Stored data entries

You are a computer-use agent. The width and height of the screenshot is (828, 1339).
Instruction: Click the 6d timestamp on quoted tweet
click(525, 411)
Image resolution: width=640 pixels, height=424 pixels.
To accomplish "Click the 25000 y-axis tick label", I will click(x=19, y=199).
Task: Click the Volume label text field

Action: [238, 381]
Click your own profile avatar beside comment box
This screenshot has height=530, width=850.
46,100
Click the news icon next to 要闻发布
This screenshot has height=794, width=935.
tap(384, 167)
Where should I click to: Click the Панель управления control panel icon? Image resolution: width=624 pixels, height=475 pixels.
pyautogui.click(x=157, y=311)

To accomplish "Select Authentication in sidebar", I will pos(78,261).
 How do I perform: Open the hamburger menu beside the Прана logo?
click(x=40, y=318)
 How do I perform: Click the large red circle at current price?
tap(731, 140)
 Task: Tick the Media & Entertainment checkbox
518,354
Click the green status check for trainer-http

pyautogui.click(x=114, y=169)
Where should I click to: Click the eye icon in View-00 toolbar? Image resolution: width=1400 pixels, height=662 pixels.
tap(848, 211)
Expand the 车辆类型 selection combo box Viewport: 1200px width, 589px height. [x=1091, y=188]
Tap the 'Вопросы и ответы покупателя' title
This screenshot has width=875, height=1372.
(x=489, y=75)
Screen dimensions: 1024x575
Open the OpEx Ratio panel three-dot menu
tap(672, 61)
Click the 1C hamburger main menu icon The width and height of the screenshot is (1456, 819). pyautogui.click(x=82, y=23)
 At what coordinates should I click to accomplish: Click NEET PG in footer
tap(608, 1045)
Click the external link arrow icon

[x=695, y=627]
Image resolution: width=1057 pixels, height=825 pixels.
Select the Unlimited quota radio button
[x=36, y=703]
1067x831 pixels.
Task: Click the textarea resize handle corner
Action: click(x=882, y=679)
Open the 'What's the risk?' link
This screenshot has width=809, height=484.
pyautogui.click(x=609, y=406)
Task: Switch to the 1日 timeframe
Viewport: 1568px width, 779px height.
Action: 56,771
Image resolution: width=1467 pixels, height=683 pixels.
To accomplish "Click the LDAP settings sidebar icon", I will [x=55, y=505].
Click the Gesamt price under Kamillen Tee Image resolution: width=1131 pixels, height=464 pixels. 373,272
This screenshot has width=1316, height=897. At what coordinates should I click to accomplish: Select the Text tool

**What is being asked:** Identify each line in the records above containing the word "sidebar"; copy those lines.

**Output for this exercise:**
To accomplish "Select Authentication in sidebar", I will pos(78,261).
To accomplish "Click the LDAP settings sidebar icon", I will [x=55, y=505].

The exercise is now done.